I grew up comfortably middle class in Columbia, Maryland. Money was never an issue in our house, mostly because my parents never saw a need to spend much. They were frugal to a fault. We rarely went out to dinner. We’d see a movie maybe once or twice a year. “Watch TV,” my parents would say. “It’s free. Or better yet, go to the library. Get a book.”
When I was two years old and my sister was four, my mom took us to the circus. I wanted to go again when I was nine. “You don’t need to go,” my mom said. “You’ve already been to the circus.”
It sounds oppressive by today’s standards, but it was actually a magical childhood. I really do see myself as a guy who had this incredible leg up in life because I had a mother and a father who got so many things right.
We didn’t buy much. But we thought about everything. That’s because my dad had this infectious inquisitiveness about current events, history, our lives.
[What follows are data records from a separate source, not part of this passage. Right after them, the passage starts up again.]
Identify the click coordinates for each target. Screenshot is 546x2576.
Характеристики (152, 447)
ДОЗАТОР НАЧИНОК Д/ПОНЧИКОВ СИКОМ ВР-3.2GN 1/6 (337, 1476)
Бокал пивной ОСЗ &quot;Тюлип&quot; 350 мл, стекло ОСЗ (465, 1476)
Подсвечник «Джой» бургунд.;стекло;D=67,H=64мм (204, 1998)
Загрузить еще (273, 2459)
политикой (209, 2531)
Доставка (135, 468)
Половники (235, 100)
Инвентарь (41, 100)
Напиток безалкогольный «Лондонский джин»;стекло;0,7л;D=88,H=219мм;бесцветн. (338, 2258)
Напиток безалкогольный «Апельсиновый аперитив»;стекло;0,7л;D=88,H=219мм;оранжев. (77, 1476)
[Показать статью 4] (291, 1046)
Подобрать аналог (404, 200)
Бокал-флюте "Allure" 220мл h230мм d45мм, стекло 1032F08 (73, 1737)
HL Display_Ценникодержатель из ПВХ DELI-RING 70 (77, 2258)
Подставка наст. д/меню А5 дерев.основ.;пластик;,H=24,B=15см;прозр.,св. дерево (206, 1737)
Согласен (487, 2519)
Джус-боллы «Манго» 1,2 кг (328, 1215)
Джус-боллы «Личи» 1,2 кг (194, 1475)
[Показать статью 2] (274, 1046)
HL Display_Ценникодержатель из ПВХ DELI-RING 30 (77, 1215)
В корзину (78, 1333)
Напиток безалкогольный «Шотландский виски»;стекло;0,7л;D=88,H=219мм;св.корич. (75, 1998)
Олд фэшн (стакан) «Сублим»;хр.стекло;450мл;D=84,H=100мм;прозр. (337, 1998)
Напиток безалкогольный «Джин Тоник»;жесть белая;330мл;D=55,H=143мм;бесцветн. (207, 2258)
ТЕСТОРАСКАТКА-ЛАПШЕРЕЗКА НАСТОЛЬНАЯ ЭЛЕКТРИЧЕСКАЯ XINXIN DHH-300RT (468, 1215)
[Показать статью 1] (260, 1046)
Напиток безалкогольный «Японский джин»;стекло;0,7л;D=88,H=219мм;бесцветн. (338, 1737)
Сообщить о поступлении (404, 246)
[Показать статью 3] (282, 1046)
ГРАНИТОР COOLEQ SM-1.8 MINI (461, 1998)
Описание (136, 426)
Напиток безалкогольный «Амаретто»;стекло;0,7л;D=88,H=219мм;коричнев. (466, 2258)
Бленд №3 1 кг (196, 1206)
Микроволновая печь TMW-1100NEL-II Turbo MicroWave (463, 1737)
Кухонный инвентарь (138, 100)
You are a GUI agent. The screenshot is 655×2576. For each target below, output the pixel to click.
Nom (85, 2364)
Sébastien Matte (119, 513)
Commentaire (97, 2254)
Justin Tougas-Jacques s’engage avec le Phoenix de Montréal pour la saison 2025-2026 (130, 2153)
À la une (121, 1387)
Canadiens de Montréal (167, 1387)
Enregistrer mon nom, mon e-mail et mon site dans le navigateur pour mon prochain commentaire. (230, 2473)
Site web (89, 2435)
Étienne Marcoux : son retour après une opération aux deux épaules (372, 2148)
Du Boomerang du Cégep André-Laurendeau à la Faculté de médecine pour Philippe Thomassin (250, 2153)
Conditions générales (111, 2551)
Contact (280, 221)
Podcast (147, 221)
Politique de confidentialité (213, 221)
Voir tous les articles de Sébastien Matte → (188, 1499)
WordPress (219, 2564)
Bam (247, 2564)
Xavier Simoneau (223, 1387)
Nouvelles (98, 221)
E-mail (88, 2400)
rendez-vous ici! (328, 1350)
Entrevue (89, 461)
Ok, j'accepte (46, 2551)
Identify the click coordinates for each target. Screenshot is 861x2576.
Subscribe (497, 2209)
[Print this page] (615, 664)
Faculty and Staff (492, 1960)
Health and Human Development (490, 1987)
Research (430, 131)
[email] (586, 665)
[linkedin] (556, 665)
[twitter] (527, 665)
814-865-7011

In fact, growing up, I thought there were two types of families:
1) Those who need a dictionary to get through dinner.
2) Those who don’t.
We were No. 1. Most every night, we’d end up consulting the dictionary, which we kept on a shelf just six steps from the table. “If you have a question,” my folks would say, “then find the answer.”
The instinct in our house was never to sit around like slobs and wonder. We knew a better way: Open the encyclopedia. Open the dictionary. Open your mind.
My dad was also an incredible storyteller, and he always said that stories should be told for a reason. He liked humorous anecdotes that turned into morality tales. He was a master at that kind of story, and I soaked up his techniques. That’s why, when my sister, Tammy, watched my last lecture online, she saw my mouth moving, she heard a voice, but it wasn’t mine. It was Dad’s. She knew I was recycling more than a few of his choicest bits of wisdom. I won’t deny that for a second. In fact, at times I felt like I was channeling my dad on stage.
I quote my father to people almost every day. Part of that is because if you dispense your own wisdom, others often dismiss it; if you offer wisdom from a third party, it seems less arrogant and more acceptable. Of course, when you have someone like my dad in your back pocket, you can’t help yourself. You quote him every chance you get.
My dad gave me advice on how to negotiate my way through life. He’d say things like: “Never make a decision until you have to.” He’d also warn me that even if I was in a position of strength, whether at work or in relationships, I had to play fair. “Just because you’re in the driver’s seat,” he’d say, “doesn’t mean you have to run people over.”
Lately, I find myself quoting my dad even if it was something he didn’t say. Whatever my point, it might as well have come from him. He seemed to know everything.